DATA UNDER STUDY Block Start

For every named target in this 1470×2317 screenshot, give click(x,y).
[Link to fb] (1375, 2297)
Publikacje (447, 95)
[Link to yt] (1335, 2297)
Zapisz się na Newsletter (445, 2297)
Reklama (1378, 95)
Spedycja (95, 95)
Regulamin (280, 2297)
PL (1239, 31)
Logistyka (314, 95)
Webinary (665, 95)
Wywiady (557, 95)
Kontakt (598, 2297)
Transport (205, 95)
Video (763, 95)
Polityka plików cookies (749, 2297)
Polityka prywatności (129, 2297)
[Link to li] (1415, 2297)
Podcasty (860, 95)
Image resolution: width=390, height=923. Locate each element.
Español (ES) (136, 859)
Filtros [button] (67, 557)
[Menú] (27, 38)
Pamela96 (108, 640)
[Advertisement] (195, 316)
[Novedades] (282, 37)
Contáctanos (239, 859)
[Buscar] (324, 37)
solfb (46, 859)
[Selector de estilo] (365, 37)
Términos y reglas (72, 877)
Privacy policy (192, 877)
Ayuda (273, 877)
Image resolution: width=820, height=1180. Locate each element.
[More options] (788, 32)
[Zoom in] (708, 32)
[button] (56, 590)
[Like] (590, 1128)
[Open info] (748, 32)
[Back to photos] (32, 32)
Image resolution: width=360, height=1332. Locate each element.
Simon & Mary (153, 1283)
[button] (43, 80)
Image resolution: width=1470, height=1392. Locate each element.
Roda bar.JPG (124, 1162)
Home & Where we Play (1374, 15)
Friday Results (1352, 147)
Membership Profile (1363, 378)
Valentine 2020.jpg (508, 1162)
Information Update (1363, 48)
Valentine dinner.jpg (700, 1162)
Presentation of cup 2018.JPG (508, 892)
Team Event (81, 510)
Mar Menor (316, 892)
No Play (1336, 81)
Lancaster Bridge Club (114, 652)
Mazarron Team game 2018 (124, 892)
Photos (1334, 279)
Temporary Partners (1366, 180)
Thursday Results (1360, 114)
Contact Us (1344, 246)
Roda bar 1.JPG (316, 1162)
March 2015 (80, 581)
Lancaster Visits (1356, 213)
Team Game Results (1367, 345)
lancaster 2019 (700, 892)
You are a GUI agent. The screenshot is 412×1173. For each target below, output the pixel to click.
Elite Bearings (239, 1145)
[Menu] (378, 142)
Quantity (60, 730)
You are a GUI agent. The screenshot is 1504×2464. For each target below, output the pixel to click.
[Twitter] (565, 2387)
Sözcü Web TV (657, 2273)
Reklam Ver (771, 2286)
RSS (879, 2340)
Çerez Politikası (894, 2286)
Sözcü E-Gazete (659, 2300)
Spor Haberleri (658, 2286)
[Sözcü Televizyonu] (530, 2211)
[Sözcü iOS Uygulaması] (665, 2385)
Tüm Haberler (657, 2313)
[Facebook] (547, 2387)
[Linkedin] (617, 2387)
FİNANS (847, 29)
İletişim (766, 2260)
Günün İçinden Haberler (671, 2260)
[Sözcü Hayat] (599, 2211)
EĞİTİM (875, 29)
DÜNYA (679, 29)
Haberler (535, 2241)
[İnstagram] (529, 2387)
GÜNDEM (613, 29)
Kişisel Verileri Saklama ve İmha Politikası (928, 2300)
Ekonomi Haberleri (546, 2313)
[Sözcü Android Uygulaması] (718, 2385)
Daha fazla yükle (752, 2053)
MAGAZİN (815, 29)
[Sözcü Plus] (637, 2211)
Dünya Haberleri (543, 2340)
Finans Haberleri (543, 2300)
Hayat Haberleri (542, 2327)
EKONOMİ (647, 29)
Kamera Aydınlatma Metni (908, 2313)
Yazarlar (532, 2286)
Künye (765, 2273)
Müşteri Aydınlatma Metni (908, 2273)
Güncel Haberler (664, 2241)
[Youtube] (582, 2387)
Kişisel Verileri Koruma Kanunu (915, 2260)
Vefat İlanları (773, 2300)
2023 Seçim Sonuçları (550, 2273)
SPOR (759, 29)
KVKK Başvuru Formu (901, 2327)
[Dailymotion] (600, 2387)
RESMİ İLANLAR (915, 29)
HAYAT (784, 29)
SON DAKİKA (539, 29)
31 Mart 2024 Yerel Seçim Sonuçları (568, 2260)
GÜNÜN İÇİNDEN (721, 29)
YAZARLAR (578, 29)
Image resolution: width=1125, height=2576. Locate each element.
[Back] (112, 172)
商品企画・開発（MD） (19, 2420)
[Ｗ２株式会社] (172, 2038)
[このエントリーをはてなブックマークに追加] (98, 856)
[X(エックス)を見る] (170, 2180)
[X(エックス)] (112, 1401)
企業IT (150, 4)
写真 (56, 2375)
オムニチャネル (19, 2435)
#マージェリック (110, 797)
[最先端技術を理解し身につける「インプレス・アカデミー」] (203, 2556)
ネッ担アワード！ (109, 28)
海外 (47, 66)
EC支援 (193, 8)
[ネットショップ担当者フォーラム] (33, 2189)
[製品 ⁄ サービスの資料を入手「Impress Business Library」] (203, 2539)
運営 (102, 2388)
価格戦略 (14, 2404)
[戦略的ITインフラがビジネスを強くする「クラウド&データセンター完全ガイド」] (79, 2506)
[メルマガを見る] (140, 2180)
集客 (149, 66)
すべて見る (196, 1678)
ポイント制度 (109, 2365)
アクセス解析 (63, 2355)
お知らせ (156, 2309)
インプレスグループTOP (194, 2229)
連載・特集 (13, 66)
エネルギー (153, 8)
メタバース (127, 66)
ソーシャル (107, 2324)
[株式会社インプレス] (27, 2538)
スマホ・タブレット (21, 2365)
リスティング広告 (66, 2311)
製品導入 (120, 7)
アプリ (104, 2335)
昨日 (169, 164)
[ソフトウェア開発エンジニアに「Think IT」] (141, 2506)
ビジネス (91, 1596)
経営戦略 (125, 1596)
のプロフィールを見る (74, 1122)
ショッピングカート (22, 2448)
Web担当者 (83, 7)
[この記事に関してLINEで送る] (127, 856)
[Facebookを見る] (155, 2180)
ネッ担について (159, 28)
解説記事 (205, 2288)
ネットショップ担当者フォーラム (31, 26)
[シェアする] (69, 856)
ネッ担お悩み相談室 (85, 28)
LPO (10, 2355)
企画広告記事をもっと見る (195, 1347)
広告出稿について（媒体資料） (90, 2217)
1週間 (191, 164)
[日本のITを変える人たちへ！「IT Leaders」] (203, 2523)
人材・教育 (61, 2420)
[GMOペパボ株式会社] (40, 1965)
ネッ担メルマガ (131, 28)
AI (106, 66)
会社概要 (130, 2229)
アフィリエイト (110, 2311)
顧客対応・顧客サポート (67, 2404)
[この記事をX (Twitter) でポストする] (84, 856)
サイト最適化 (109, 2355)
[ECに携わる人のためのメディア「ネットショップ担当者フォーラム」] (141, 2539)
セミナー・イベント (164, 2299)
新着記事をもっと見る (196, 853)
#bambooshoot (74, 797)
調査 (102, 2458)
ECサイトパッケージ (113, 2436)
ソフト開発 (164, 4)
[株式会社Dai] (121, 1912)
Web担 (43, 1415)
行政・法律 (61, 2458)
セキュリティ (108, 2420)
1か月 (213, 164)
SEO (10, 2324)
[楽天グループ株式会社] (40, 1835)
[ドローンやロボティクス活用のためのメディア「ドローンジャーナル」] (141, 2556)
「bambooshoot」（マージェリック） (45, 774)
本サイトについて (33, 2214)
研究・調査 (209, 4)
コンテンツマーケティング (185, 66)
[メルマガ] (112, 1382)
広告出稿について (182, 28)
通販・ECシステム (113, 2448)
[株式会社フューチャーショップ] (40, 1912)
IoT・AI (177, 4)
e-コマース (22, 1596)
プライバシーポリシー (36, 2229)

DATA UNDER STUDY Block End

In the records above, copy exactly the lines from the one that contains "[ドローンやロボティクス活用のためのメディア「ドローンジャーナル」] (141, 2556)" through the last, and nothing else.

*REPLY*.
[ドローンやロボティクス活用のためのメディア「ドローンジャーナル」] (141, 2556)
「bambooshoot」（マージェリック） (45, 774)
本サイトについて (33, 2214)
研究・調査 (209, 4)
コンテンツマーケティング (185, 66)
[メルマガ] (112, 1382)
広告出稿について (182, 28)
通販・ECシステム (113, 2448)
[株式会社フューチャーショップ] (40, 1912)
IoT・AI (177, 4)
e-コマース (22, 1596)
プライバシーポリシー (36, 2229)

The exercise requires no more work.